Despite three successive pregnancies, Alma threw herself into a venture designed to impress those who had rejected her – starting with the de Young family, major figures in San Francisco life. As everyone saw her as a social climber, she decided to show what wealth could achieve, regardless of whether it was old or new. In December 1910, the first stone of what would become one of the largest private residences in the United States, the Spreckels Mansion, was laid at 2080 Washington Street in the Pacific Heights neighborhood. And as nothing was too sublime for this neoclassical temple, Alma traveled to France in the spring of 1914 to purchase the finest 18th-century furniture and artwork available on the market. During her visit, she met American artist Loïe Fuller, whose performances combining modern dance and interplaying electric lights had Paris in raptures. Through her, Alma was introduced to sculptor Auguste Rodin, then aged 74, and became his ambassador in the United States.
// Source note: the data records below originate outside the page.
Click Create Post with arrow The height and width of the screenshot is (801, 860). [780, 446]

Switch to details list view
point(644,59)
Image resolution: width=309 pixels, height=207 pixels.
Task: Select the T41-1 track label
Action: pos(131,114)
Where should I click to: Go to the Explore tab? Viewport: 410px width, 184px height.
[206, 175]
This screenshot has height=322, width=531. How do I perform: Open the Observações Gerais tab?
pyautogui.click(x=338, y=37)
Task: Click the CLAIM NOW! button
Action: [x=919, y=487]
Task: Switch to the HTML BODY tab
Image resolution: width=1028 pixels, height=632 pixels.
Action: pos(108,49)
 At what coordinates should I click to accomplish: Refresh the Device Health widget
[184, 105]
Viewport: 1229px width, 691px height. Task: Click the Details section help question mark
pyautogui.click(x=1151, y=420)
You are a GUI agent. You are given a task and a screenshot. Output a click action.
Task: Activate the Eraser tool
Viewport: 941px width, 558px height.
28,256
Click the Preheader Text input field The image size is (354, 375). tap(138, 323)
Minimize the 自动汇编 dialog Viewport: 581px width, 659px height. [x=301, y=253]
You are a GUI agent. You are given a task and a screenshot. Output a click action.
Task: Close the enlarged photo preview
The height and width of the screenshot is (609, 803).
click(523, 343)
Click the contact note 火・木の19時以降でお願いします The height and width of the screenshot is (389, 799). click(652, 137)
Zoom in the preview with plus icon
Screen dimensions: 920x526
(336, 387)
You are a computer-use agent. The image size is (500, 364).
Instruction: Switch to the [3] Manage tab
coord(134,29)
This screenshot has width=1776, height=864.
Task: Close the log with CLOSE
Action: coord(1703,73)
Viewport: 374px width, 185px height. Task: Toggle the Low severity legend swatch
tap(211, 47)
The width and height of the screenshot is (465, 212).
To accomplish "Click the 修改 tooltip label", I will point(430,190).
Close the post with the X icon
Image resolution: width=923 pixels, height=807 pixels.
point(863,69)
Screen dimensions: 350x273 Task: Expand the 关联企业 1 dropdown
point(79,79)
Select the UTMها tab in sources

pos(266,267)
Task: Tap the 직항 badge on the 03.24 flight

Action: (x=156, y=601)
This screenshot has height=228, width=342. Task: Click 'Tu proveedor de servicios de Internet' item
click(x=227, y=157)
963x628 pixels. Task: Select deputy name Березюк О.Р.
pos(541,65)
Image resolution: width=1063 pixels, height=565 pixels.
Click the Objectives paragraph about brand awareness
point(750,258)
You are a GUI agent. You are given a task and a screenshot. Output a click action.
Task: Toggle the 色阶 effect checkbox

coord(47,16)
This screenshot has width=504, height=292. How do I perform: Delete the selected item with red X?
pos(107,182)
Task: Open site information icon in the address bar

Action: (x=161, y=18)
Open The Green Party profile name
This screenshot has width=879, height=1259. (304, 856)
A French Palace in San Francisco

The Panama-Pacific International Exposition opened in San Francisco in February 1915. A total of 34 countries took part in the event, and Alma was among the leading figures. She had acquired a dozen sculptures by Rodin, and thanks to Loïe Fuller, the artist had agreed to loan a number of drawings and plaster works. When Alma visited the French Pavilion, a replica of the Hôtel de Salm, the Parisian palace used as the headquarters of the Légion d’Honneur since Napoleon, she said that it was quite simply the most beautiful monument ever created. And as the replica was supposed to be destroyed after the exhibition, she made her husband promise to make a permanent version to be gifted to the city of San Francisco.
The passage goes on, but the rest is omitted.